**Aim of the exercise:** Reproduce the records word for word, starting at the line that contains "Screen dimensions: 396x713" and stopping after the line that contains "[x=435, y=327]". Leave the pictures out of your copy.

**Stored rows:**
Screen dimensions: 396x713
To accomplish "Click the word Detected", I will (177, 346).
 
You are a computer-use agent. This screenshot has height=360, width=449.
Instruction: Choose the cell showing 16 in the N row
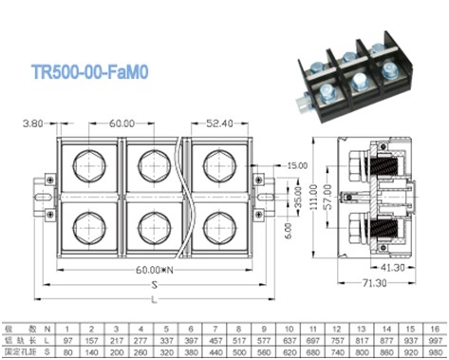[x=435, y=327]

...

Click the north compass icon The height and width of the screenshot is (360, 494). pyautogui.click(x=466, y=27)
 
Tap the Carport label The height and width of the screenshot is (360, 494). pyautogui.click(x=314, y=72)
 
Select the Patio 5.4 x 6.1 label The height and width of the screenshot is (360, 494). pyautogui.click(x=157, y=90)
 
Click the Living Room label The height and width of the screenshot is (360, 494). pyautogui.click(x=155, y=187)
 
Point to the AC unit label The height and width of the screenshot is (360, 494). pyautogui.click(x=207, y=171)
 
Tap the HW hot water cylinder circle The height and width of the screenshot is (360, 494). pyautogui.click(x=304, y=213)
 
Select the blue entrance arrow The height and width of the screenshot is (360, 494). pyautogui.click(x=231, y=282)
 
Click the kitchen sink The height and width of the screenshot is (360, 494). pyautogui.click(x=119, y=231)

--

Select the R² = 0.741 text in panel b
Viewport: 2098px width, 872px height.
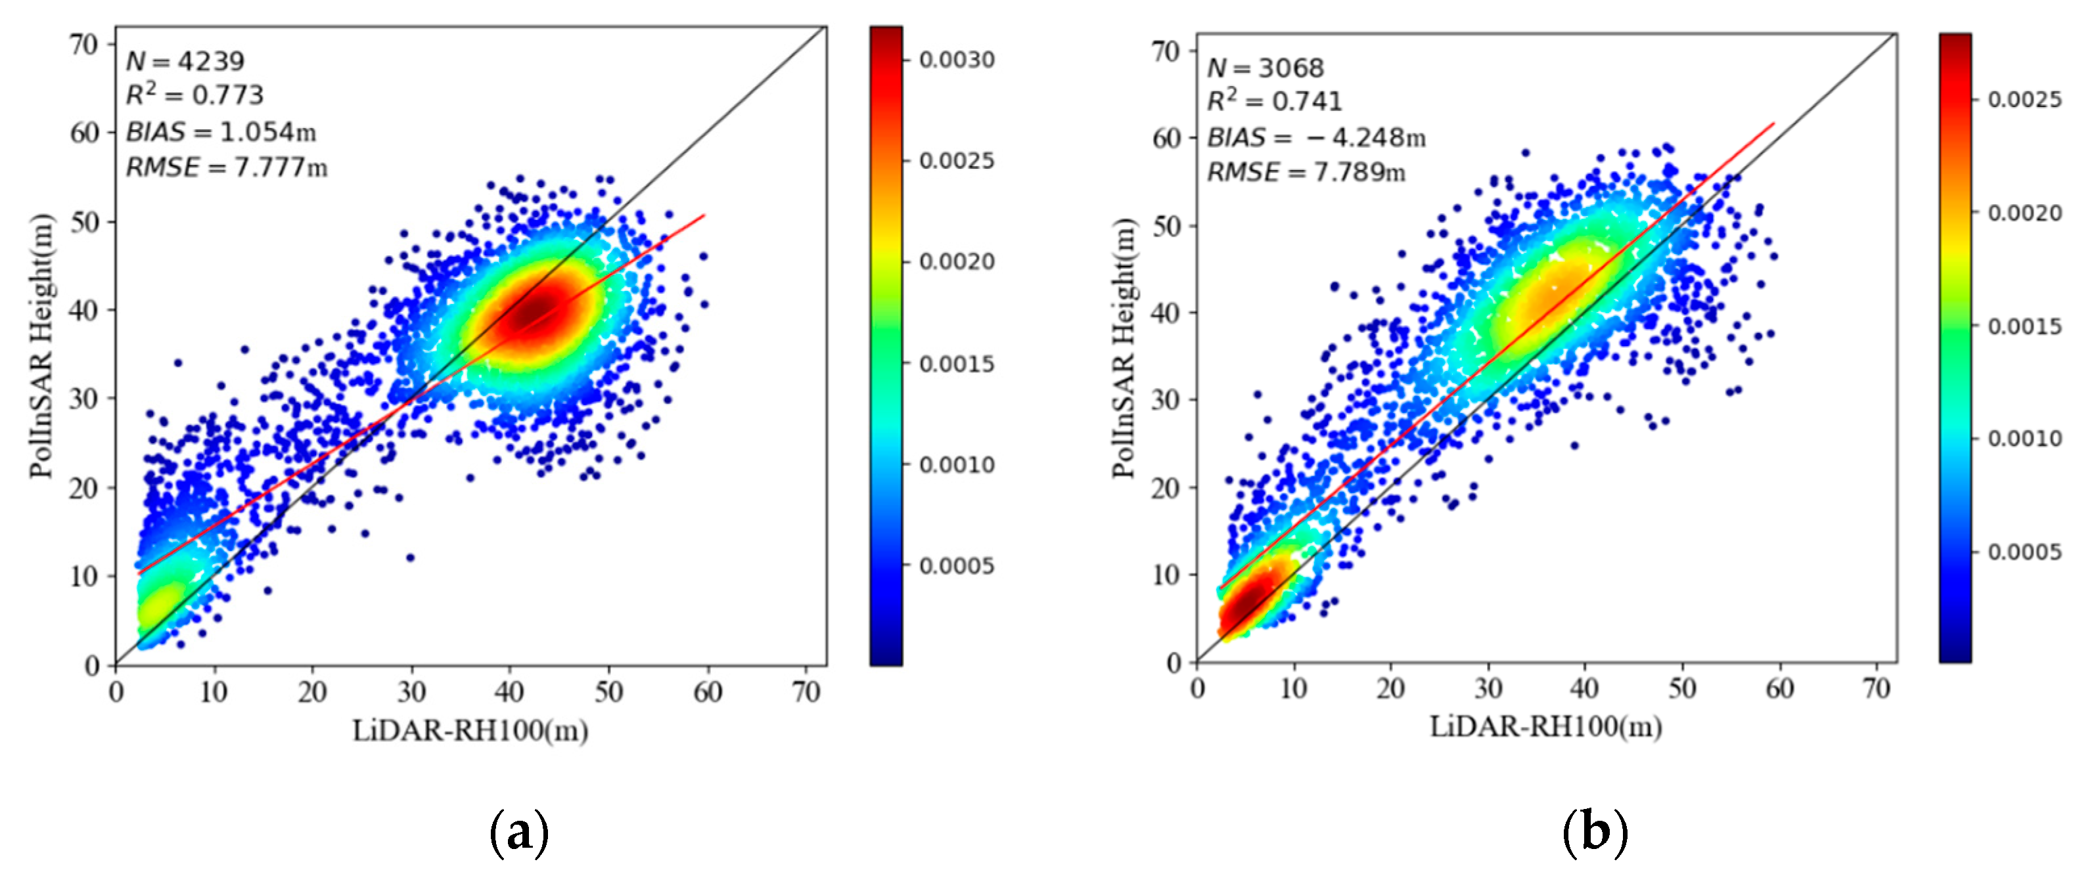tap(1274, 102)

**Worked solution:**
Screen dimensions: 396x713
To accomplish "Click the word Detected", I will (177, 346).
 
You are a computer-use agent. This screenshot has height=360, width=449.
Instruction: Choose the cell showing 16 in the N row
[x=435, y=327]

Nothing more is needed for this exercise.